Udāna 8.4

Parinibbana—4

Aldus heb ik gehoord. Eens verbleef de Gezegende nabij Savatthi in het Jetavana, het park van Anathapindika. Op dat moment onderwees, verkwikte, inspireerde, en verblijdde de Heer de monniken met een gesprek over de Dhamma met betrekking tot Nibbana.

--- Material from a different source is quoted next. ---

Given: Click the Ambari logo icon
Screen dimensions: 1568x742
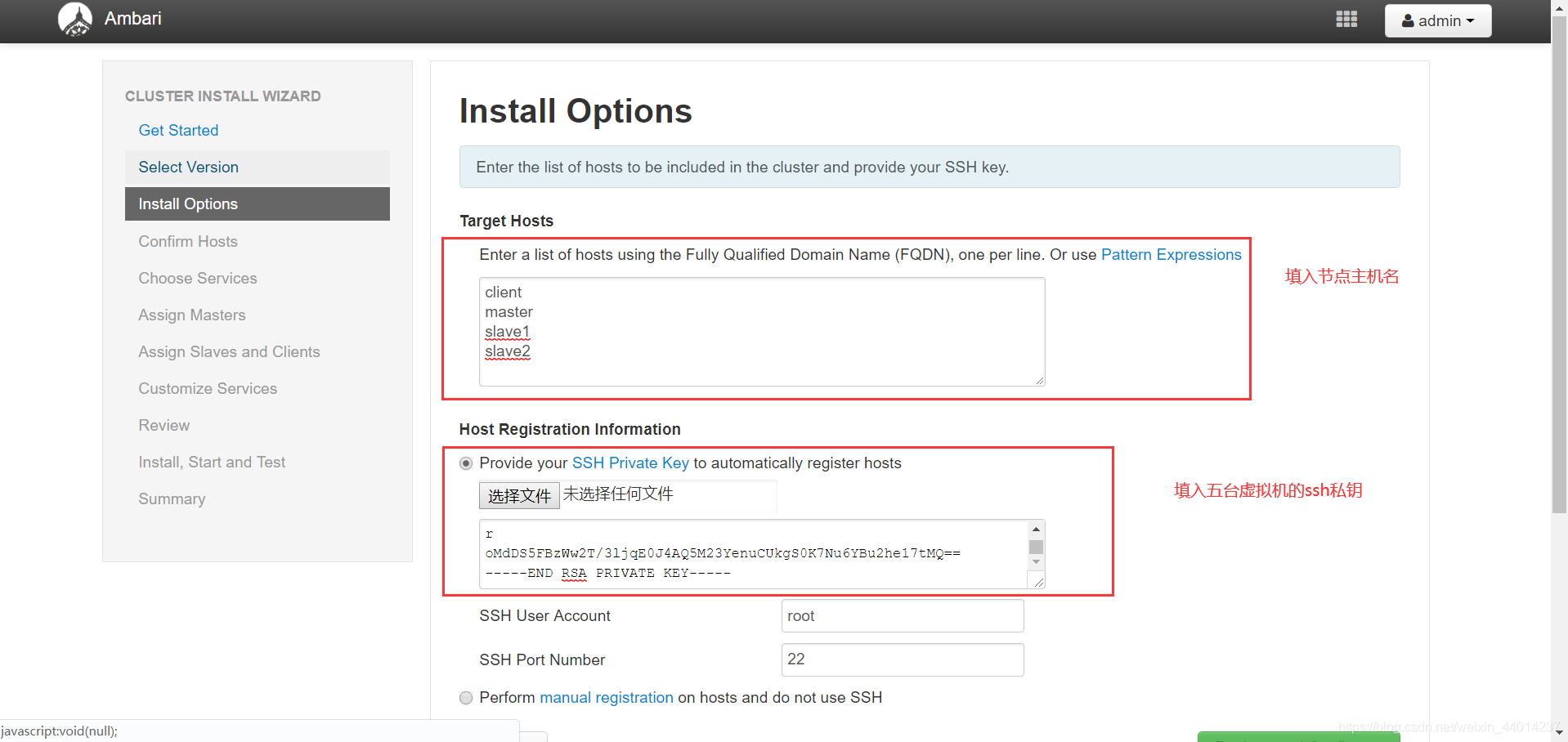Looking at the screenshot, I should point(75,20).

En die monniken, die ontvankelijk waren, oplettend en hun hele geest concentreerde, waren verlangend om naar de Dhamma te luisteren.

Toen, zich de betekenis ervan realiserend, uitte de Heer bij die gelegenheid deze geïnspireerde uitspraak:

Voor wie zich ergens aan vastklampt is er instabiliteit,
wie zich nergens aan vastklampt is er geen instabiliteit;
als er geen instabiliteit is, is er sereniteit;
als er sereniteit is, is er geen ondergeschiktheid:
als er geen ondergeschiktheid is, is er geen komen en gaan;
als er geen komen en gaan is, is er geen overlijden en geboorte;
als er geen overlijden en geboorte is, is er noch ‘hier’ noch ‘voorbij’ noch ‘tussen de twee’.

Dit is eenvoudigweg het einde van lijden.